## What to do
The data below is to be transcribed word for word; pictures are to be excluded.

(Data extracted from a collection)
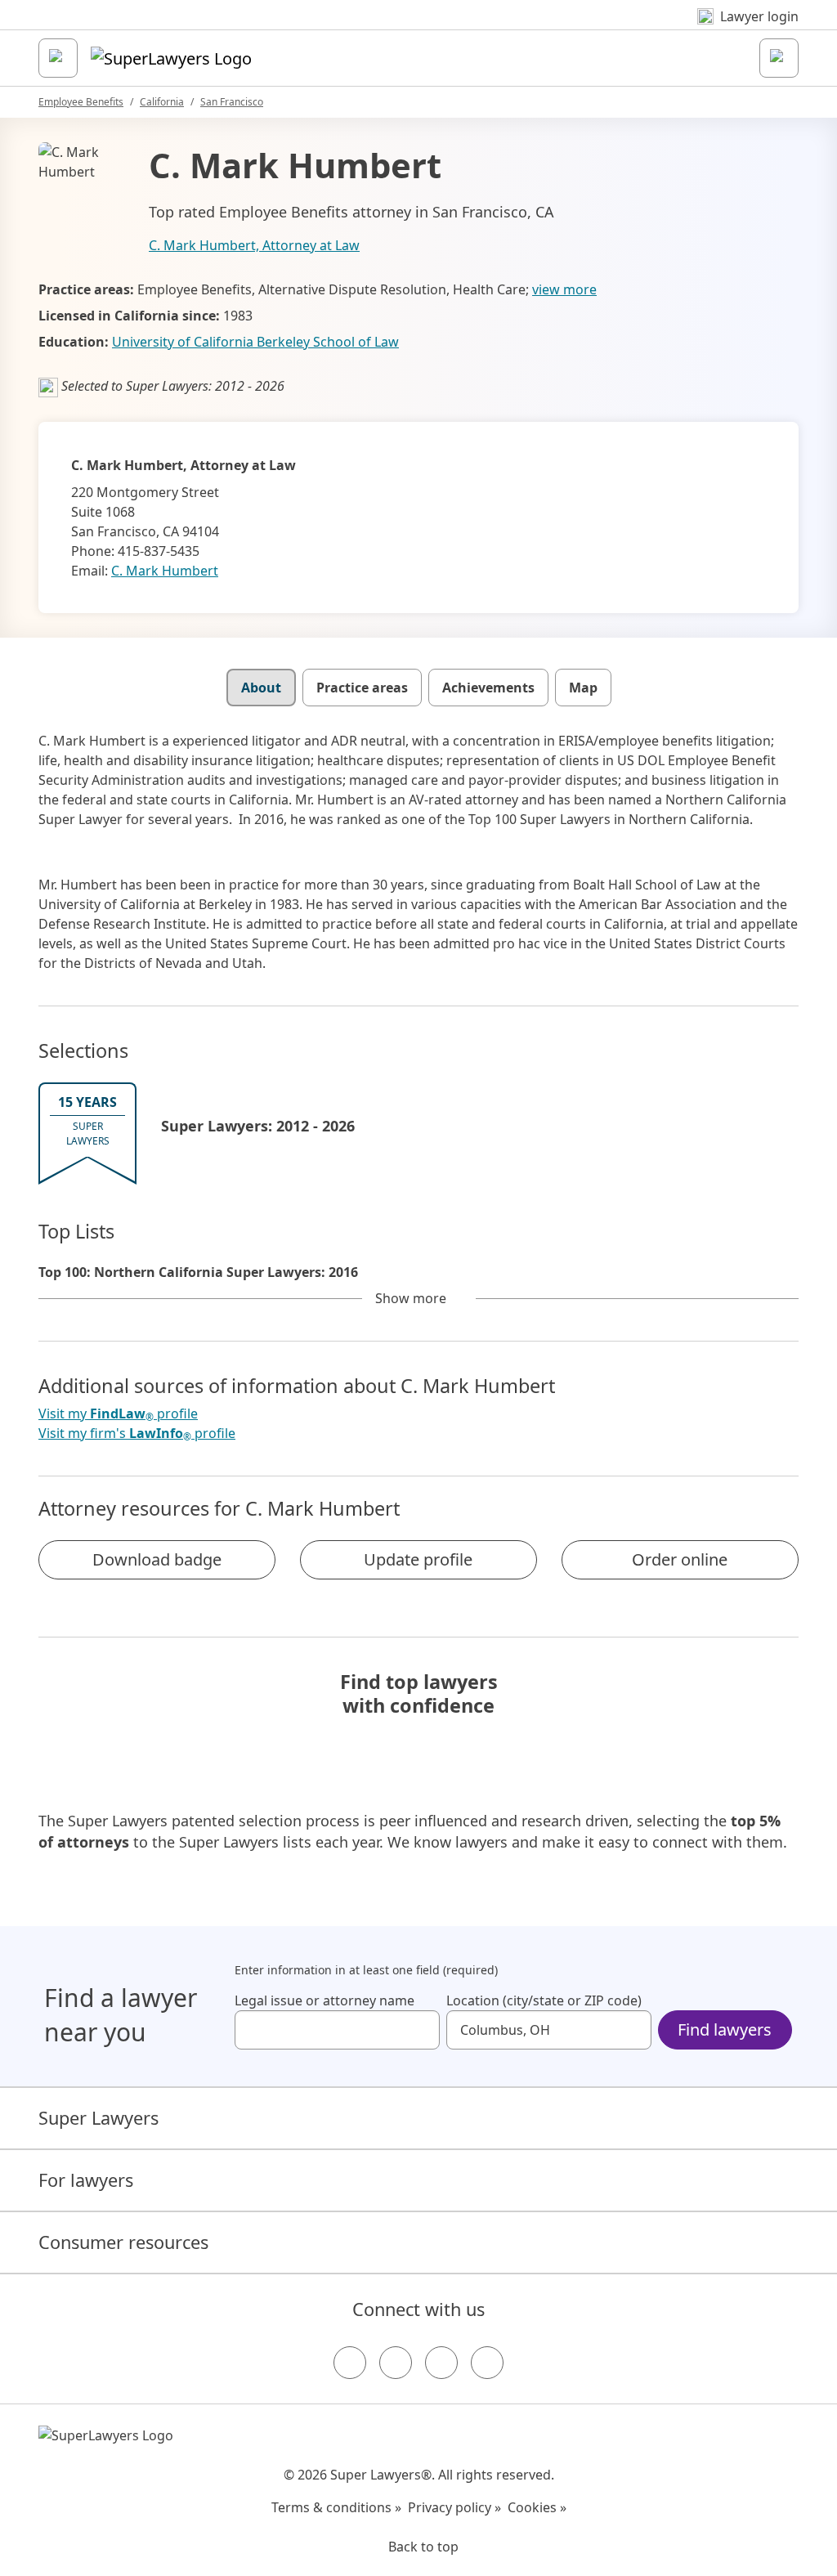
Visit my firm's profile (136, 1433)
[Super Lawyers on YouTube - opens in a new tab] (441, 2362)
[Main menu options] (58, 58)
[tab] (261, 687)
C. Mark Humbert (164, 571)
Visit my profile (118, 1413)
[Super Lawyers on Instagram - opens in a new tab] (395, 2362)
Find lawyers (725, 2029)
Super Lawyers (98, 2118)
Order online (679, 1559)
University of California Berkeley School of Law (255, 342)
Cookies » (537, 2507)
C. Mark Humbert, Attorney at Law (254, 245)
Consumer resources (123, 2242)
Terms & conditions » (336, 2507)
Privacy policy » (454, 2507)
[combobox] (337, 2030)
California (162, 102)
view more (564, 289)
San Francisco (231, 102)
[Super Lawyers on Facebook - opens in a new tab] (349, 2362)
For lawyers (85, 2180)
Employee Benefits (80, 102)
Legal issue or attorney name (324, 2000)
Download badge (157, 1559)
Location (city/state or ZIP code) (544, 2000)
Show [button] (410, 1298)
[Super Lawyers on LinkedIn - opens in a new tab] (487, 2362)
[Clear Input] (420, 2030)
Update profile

## Answer for this exercise
Visit my firm's profile (136, 1433)
[Super Lawyers on YouTube - opens in a new tab] (441, 2362)
[Main menu options] (58, 58)
[tab] (261, 687)
C. Mark Humbert (164, 571)
Visit my profile (118, 1413)
[Super Lawyers on Instagram - opens in a new tab] (395, 2362)
Find lawyers (725, 2029)
Super Lawyers (98, 2118)
Order online (679, 1559)
University of California Berkeley School of Law (255, 342)
Cookies » (537, 2507)
C. Mark Humbert, Attorney at Law (254, 245)
Consumer resources (123, 2242)
Terms & conditions » (336, 2507)
Privacy policy » (454, 2507)
[combobox] (337, 2030)
California (162, 102)
view more (564, 289)
San Francisco (231, 102)
[Super Lawyers on Facebook - opens in a new tab] (349, 2362)
For lawyers (85, 2180)
Employee Benefits (80, 102)
Legal issue or attorney name (324, 2000)
Download badge (157, 1559)
Location (city/state or ZIP code) (544, 2000)
Show [button] (410, 1298)
[Super Lawyers on LinkedIn - opens in a new tab] (487, 2362)
[Clear Input] (420, 2030)
Update profile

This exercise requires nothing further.